The multiple files have to be reduced to a single Qwen2_model.py having an internal set of hyperparameters (config.json converted to internal hyperparameters dictionary, then ported to a torchscript and pytorch checkpoint)
When these Qwen models are released, the authors should also construct and include in the same "files" section a working Qwen2.5-Math-1.5B-Instruct.py that reliably loads the pretrained weights, loads the config.json etc. and just provides a prompt and delivers a model response (e.g. in CMD console of Windows 10).

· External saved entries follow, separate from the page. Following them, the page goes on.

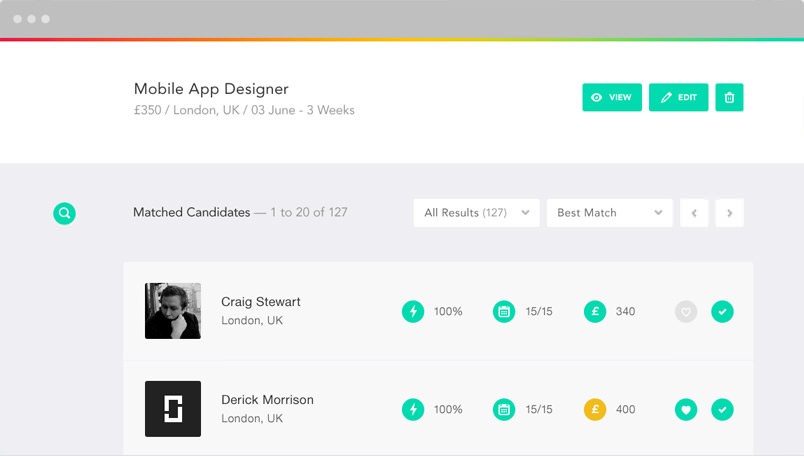Viewport: 804px width, 456px height.
Task: Click the trash delete button
Action: tap(729, 97)
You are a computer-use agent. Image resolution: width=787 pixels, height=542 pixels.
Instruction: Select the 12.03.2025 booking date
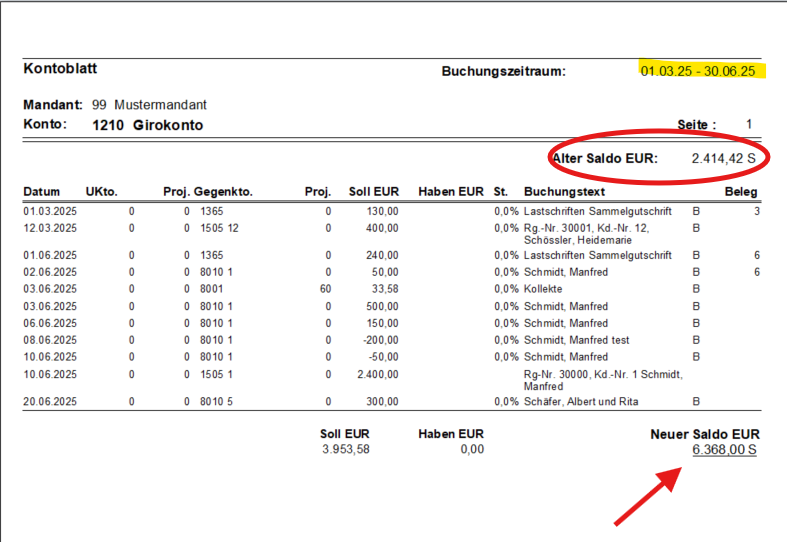point(49,228)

It seems that a functioning Qwen2.5-Math-1.5B-Instruct.py for this Qwen model can be derived from this complexified scripts found on an entirely different website (github):
I might attempt to use Generative AI to filter out all the useless complexity to distill these fragmented code scripts into a functional Qwen2_model.py It is so burdensom to try to reconstruct a working consolidated Qwen2.5-Math-1.5B-Instruct.py from all these complexified fragments.

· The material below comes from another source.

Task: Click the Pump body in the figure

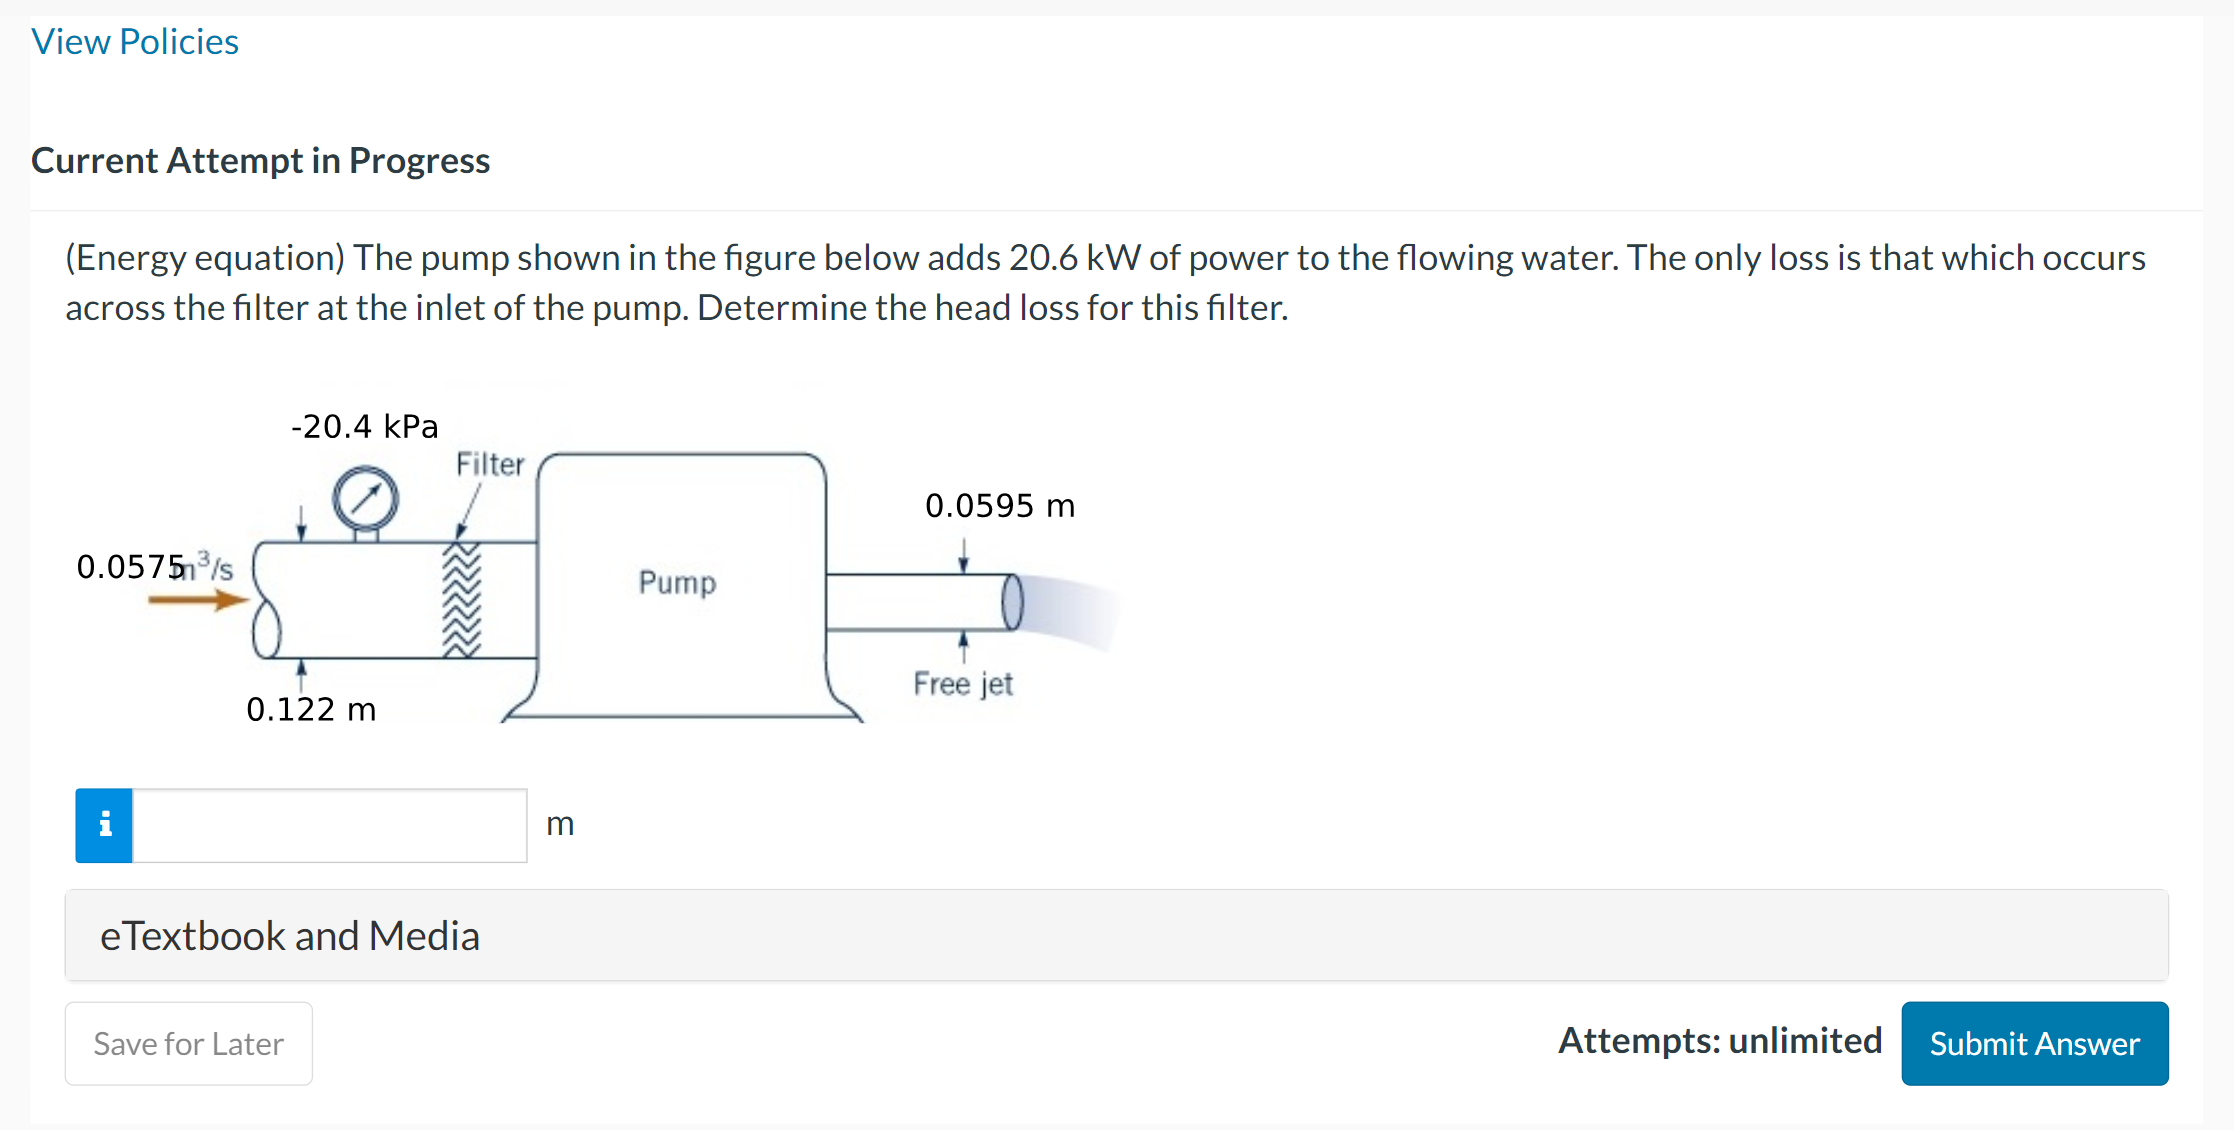Action: point(678,585)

I am here to tell you that it does not make any sense at all to publish a set of weights for Qwen2.5-Math-1.5B-Instruct without also publishing a simple standalone python script Qwen2.5-Math-1.5B-Instruct.py that will reliably load the weights and deliver inference performance, and supporting user optimizations and hardware adaptations.